One floor of its presentation was devoted to an atelier, where sketches by designer Norbert Stumpfl were placed amid fabric swatches, wooden rulers, scissors, and chalk – all illuminated by moving spotlights in the shape of hands.
“It’s important to remember that everything we do is hand made. AI can never replace that,” noted Norbert.
Under his guide, Brioni continues to develop incredibly subtle new fabrics – like a 70 gram silk, scrunched and compressed to create a uniquely marbleized finish to a matinee idol’s tuxedo. Or an inspiring dinner jacket in patchworks of moirés, velvet, silk and gabardine.
Through responding to the strong trend for casual luxury, Brioni also showed fine cashmere over-shirts; weekend cabans and deep-ply cashmere jumpers in deep hues of petrol blue.
“There’s a growing demand by our clients for leisure wear, though always at the top level. For both men and women,” explained CEO, Mehdi Benabadji.
Brioni has always provided custom-made clothing for women clients, and this presentation included several ready-to-wear looks for women.
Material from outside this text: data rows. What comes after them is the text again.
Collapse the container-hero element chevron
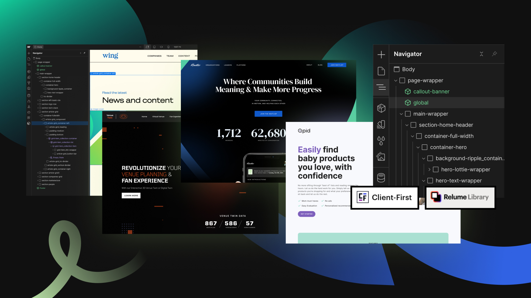 tap(418, 147)
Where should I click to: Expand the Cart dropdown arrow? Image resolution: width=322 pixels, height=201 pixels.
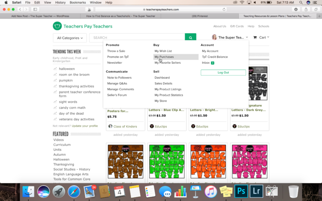(268, 37)
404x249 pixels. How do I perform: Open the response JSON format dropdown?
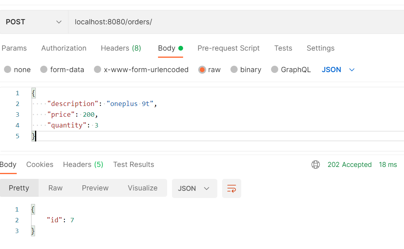[x=194, y=188]
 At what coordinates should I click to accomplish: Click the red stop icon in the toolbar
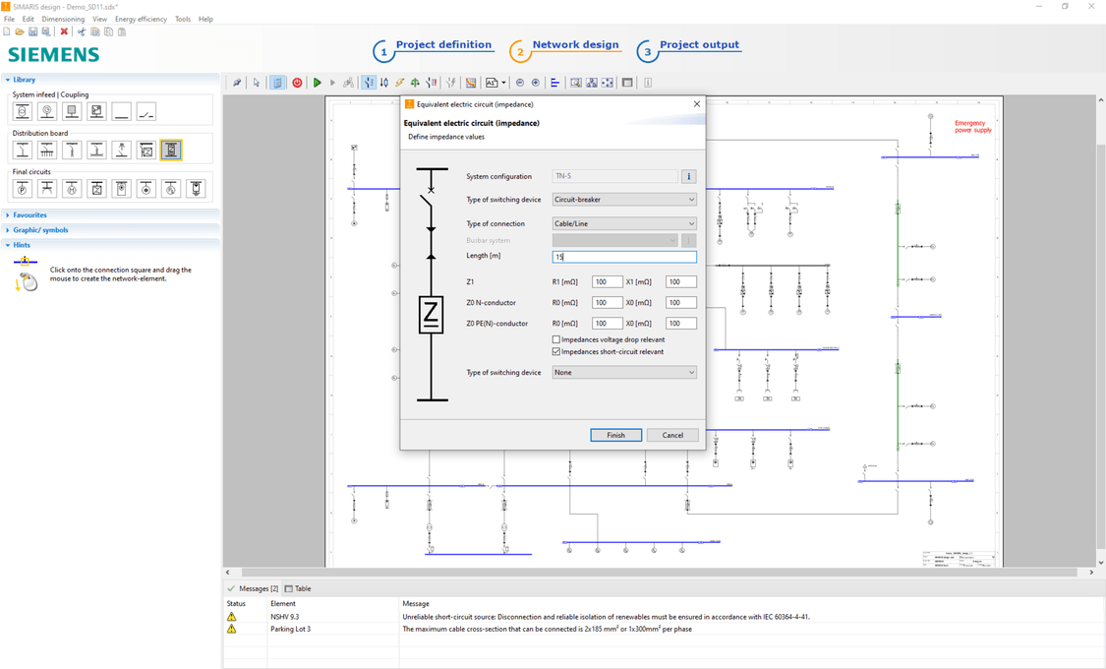point(297,83)
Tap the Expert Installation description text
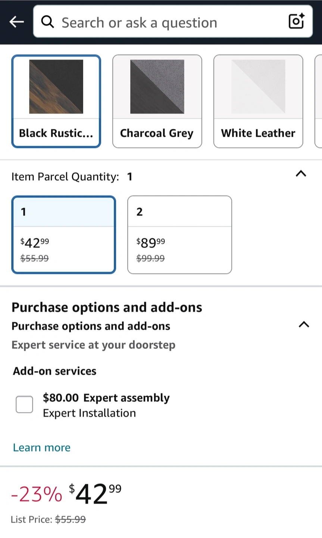The height and width of the screenshot is (538, 322). pos(90,413)
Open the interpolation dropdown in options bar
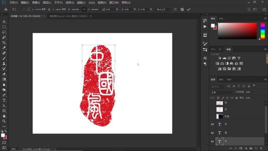 click(164, 10)
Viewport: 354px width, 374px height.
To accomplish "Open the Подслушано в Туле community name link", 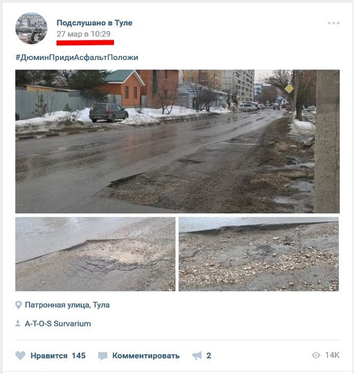I will click(x=94, y=23).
Next month, the house plans to take that to a new level by showing around of score of women’s looks in a dedicated presentation during Milan’s women’s ready-to-wear season in February.
Corneliani: Whiskey and cognac, weft and warp
Another brand underlining its roots was Corneliani, whose presentation featured four tables showing the key steps in making a great jacket: pattern cutting, baste fitting, assembly and sewing. What the house termed – intertwining the weft of tradition with the warp of contemporaneity.
Under Stefano Grazioso Tramonti, GM and style director of Corneliani, the house has moved with the times, with a more forgiving silhouette, and a sense of contemporary volume. Like the patch pocket over-shirt in a creamy whiskey hue; or a great peacoat made in knubby cashmere that was thick but very light, worn over a cognac shaded cardigan.
“The colors of the season, whiskey and cognac,” enthused Grazioso Tramonti.
Cut with lots of drop shoulders and largely deconstructed, the line all felt very modern from this famed Mantua-based tailoring powerhouse.
Styled with black reverse shearling jerkins with leather flap pockets worn over nylon plaid shirts or pants cut wide with deep pleats.
Though the heart of the latter were the very classy double-breasted blazers and jackets that sum up Corneliani’s DNA; a touch of Italian class, with not too much sting at the cash register.
Philippe Model launches ready-to-wear
Dusting off venerable brands is often tricky, though one marque coming back to health is Philippe Model, which debuted its first fashion collection in decades in Milan this season.
Designed by Tuomas Merikoski, its Finnish-born creative director who has done stints with at Riccardo Tisci’s Givenchy and Kim Jones’ Louis Vuitton, the mood was very much cool, credible and French.
“I wanted to bring the mood back to Paris. For me the city is the melting pot of art, culture and creativity,” explained Merikoski.
Playing on the brand name seen in hip leather patches even sewn boldly over one beige khaki safari jacket. And incorporating the founder’s fondest for a shield emblem, seen in shield-shaped pockets on a great micro-pinstripe suit in light wool and viscose.
Presented in a showroom in central via Bigli, whose walls were repainted impressionistically by Philippe Model himself. Not exactly a job for AI.
Founded in Paris by hatter and aesthete Philippe Model, the brand has gradually developed into a high-end sneaker marque. In 2016, it was acquired by 21 Investimenti, the investment fund owned by Alessandro Benetton.
The house now plans to roll out the fashion collection in a wholesale model. There are only six Philippe Model flagships worldwide. Saks buyers came by on Saturday, good news for business in the U.S., where CEO Stefano Di Nezza explained the group is opening a distribution center.
Call it model management at Philippe Model.